§ RECORDS SUPPLIED
★ ★ ★ ★ ★ ★ ★
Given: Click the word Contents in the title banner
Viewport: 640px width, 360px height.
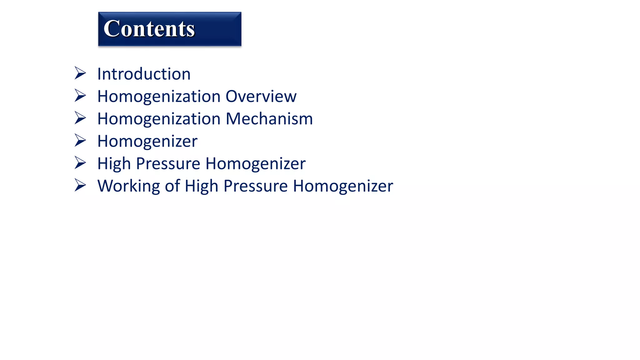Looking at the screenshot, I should click(x=149, y=29).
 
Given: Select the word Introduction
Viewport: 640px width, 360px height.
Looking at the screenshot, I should click(x=144, y=74).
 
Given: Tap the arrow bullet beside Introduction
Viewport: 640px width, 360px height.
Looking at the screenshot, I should click(x=80, y=73).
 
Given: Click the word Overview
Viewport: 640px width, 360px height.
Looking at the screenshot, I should click(x=261, y=96).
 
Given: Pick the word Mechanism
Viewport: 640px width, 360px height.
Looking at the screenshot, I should click(x=269, y=119).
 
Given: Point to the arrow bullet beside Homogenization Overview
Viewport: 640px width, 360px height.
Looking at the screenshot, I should click(x=80, y=96).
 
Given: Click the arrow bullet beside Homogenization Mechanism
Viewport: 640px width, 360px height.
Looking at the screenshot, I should click(x=80, y=118).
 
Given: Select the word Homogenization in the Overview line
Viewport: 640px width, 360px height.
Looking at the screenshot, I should click(x=159, y=97).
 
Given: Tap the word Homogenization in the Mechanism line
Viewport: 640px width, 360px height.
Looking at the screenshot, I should click(x=159, y=119).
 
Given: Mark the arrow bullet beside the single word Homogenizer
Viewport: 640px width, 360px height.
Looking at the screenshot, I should click(x=80, y=141).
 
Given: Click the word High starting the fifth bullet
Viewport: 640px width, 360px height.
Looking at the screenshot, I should click(x=114, y=164).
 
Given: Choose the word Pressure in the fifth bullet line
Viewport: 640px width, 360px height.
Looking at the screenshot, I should click(x=168, y=164).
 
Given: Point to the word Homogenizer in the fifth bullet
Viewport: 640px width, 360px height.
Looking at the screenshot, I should click(x=255, y=164).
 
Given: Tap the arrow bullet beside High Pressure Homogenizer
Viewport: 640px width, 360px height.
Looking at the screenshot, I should click(x=80, y=163).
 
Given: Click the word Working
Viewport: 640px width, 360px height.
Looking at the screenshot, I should click(x=128, y=186).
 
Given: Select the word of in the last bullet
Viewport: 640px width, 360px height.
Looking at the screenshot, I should click(x=172, y=186).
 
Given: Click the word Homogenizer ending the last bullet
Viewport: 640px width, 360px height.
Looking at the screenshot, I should click(x=343, y=186).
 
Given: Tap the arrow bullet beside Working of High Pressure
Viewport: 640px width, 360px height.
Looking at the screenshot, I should click(x=80, y=185).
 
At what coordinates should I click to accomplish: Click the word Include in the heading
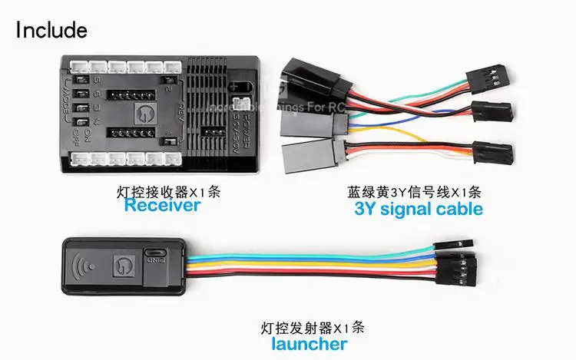[x=51, y=30]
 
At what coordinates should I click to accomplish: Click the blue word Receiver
[x=162, y=206]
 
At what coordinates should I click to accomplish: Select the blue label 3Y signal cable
[x=419, y=209]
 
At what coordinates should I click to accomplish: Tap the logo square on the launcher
[x=123, y=267]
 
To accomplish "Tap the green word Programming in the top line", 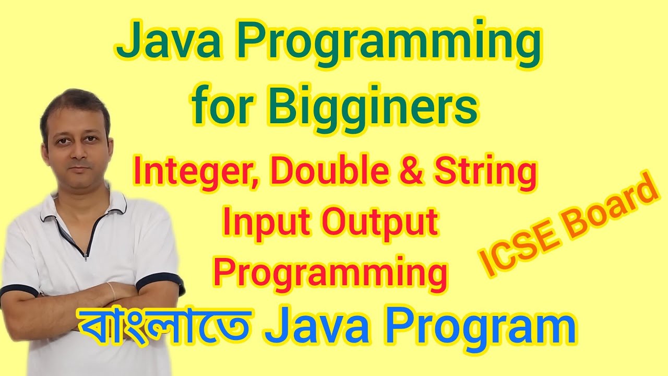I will click(386, 46).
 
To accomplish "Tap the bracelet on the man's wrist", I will click(111, 290).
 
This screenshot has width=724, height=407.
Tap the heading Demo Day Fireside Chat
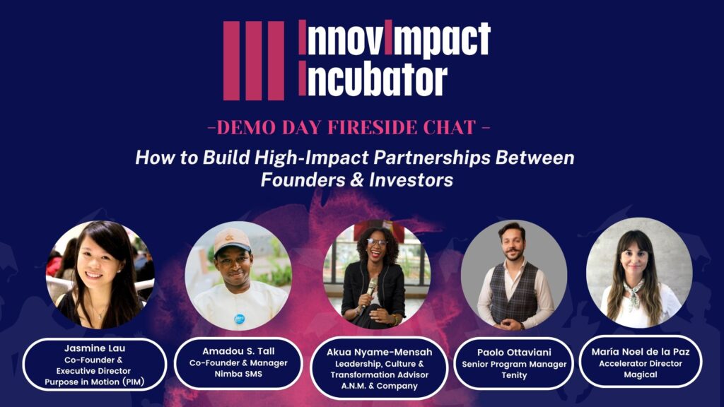click(349, 127)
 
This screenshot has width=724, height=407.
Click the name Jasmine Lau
click(95, 348)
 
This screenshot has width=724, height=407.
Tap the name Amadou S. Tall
click(238, 351)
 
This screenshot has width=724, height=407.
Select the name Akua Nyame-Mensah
click(379, 352)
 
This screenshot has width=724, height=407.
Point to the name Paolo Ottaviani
click(514, 353)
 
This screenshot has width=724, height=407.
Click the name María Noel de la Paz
click(641, 352)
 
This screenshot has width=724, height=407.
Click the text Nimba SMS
click(238, 374)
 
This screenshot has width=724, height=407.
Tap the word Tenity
click(514, 375)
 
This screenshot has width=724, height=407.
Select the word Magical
click(641, 374)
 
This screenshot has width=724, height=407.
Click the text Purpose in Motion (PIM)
click(95, 382)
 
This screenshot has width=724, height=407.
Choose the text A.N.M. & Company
click(379, 386)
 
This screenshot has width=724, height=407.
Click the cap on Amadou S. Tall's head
click(232, 241)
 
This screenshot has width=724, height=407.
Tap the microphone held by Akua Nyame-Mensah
click(370, 290)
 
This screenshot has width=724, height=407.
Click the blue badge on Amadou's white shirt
click(239, 319)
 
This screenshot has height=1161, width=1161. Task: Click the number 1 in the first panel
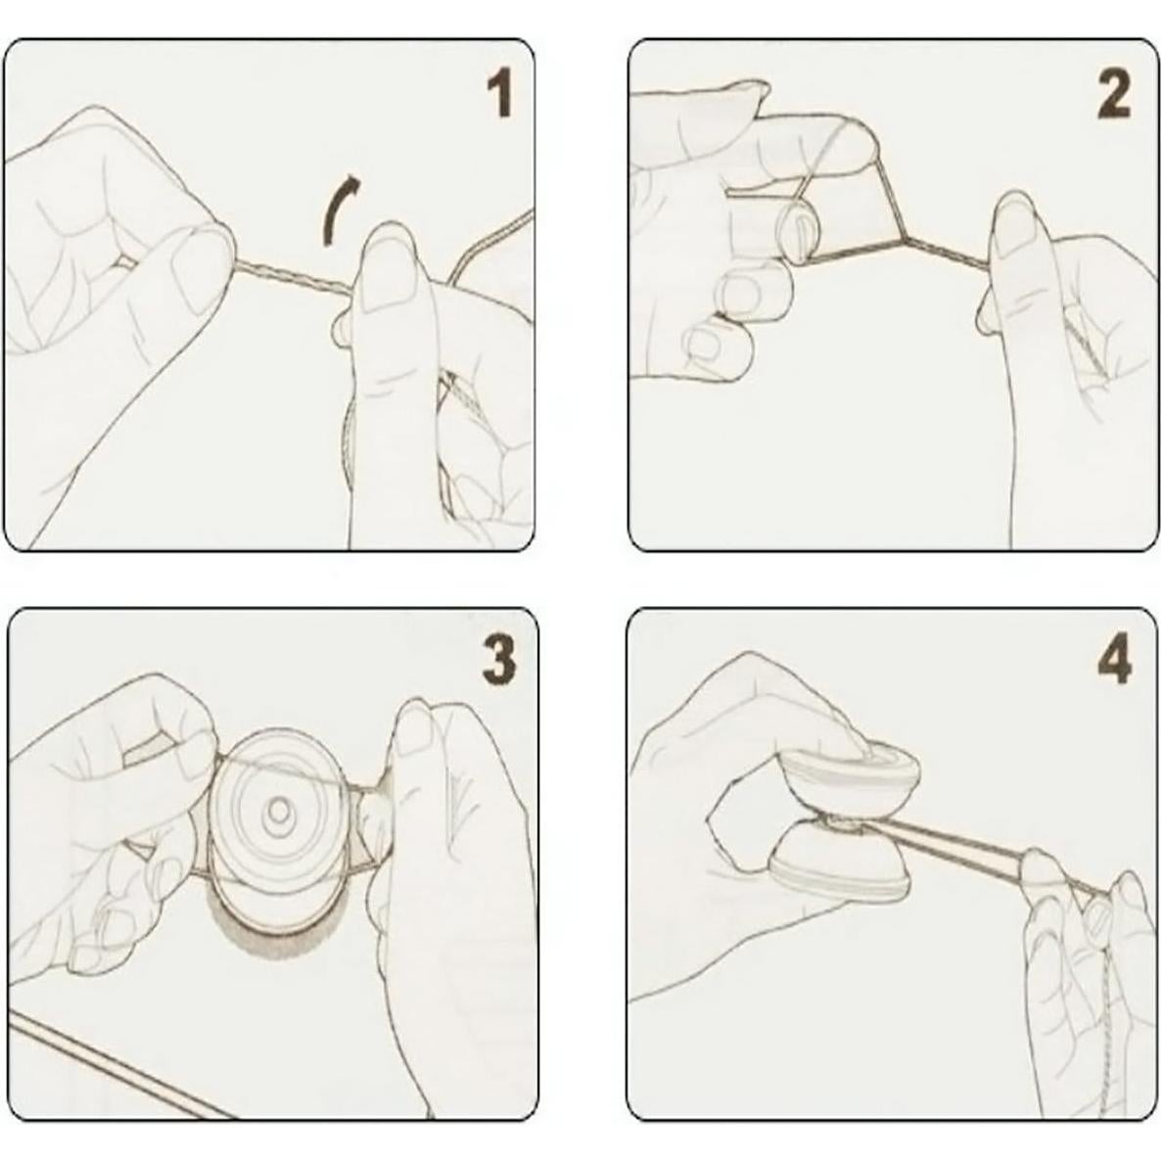(500, 93)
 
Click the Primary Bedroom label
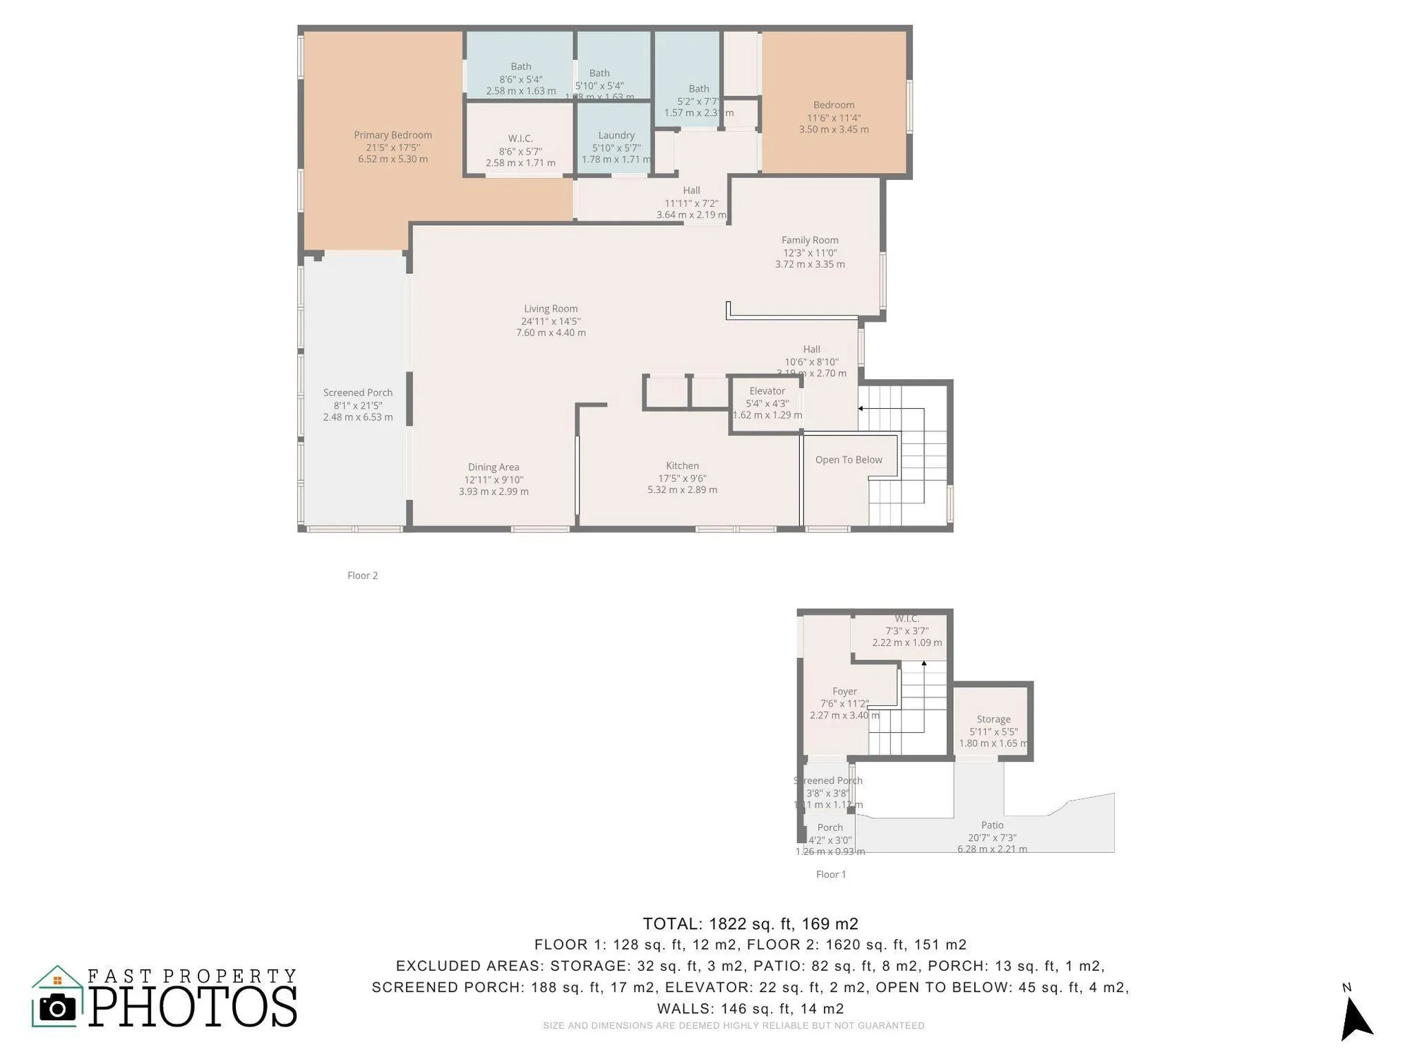coord(393,135)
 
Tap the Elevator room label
coord(767,391)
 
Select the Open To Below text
coord(848,460)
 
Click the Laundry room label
coord(616,136)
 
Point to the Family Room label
coord(809,240)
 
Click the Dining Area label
coord(493,467)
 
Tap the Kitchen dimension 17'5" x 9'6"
coord(682,478)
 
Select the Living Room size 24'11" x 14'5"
coord(551,321)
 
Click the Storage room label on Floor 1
coord(993,719)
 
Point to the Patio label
coord(991,825)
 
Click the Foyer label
coord(844,692)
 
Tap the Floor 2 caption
coord(362,575)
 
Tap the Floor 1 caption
coord(830,875)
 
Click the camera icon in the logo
coord(57,1007)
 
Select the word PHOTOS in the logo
coord(192,1007)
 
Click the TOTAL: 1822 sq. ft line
coord(750,923)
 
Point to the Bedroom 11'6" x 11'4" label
coord(833,105)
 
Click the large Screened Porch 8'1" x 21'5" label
coord(357,393)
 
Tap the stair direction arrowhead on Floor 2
coord(861,408)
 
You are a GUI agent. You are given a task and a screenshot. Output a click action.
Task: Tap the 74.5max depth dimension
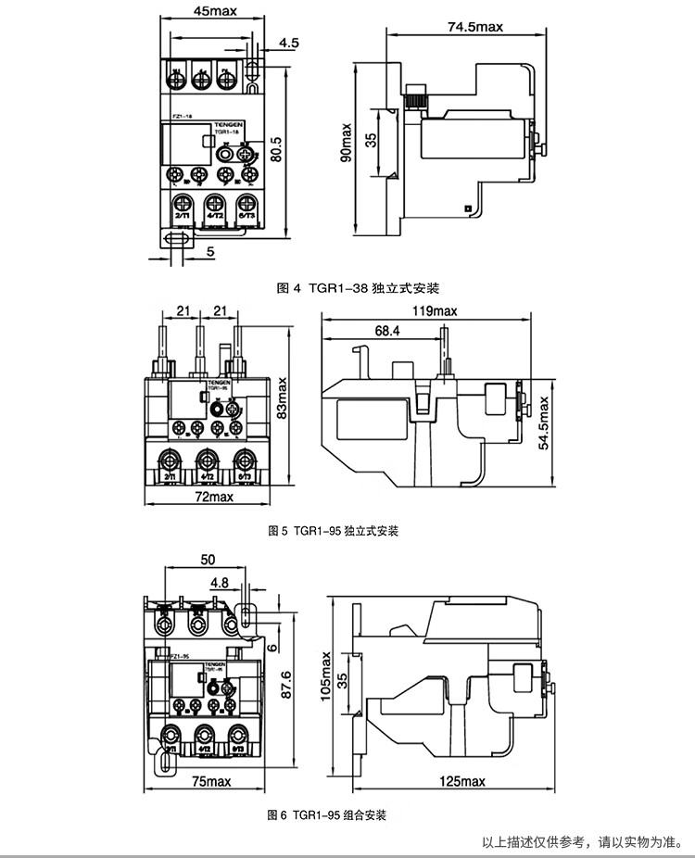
★ ★ ★ ★ ★ ★ ★
Put the part of the listing that opens with the line containing "Click the Primary Bedroom label" and runs to the end of the listing into a Markdown table with the columns Row and Entry, one numbered row per line and no blank lines. Leave the pictures out.

| Row | Entry |
|---|---|
| 1 | Click the Primary Bedroom label |
| 2 | coord(393,135) |
| 3 | Tap the Elevator room label |
| 4 | coord(767,391) |
| 5 | Select the Open To Below text |
| 6 | coord(848,460) |
| 7 | Click the Laundry room label |
| 8 | coord(616,136) |
| 9 | Point to the Family Room label |
| 10 | coord(809,240) |
| 11 | Click the Dining Area label |
| 12 | coord(493,467) |
| 13 | Tap the Kitchen dimension 17'5" x 9'6" |
| 14 | coord(682,478) |
| 15 | Select the Living Room size 24'11" x 14'5" |
| 16 | coord(551,321) |
| 17 | Click the Storage room label on Floor 1 |
| 18 | coord(993,719) |
| 19 | Point to the Patio label |
| 20 | coord(991,825) |
| 21 | Click the Foyer label |
| 22 | coord(844,692) |
| 23 | Tap the Floor 2 caption |
| 24 | coord(362,575) |
| 25 | Tap the Floor 1 caption |
| 26 | coord(830,875) |
| 27 | Click the camera icon in the logo |
| 28 | coord(57,1007) |
| 29 | Select the word PHOTOS in the logo |
| 30 | coord(192,1007) |
| 31 | Click the TOTAL: 1822 sq. ft line |
| 32 | coord(750,923) |
| 33 | Point to the Bedroom 11'6" x 11'4" label |
| 34 | coord(833,105) |
| 35 | Click the large Screened Porch 8'1" x 21'5" label |
| 36 | coord(357,393) |
| 37 | Tap the stair direction arrowhead on Floor 2 |
| 38 | coord(861,408) |
| 39 | You are a GUI agent. You are given a task and a screenshot. Output a click action. |
| 40 | Task: Tap the 74.5max depth dimension |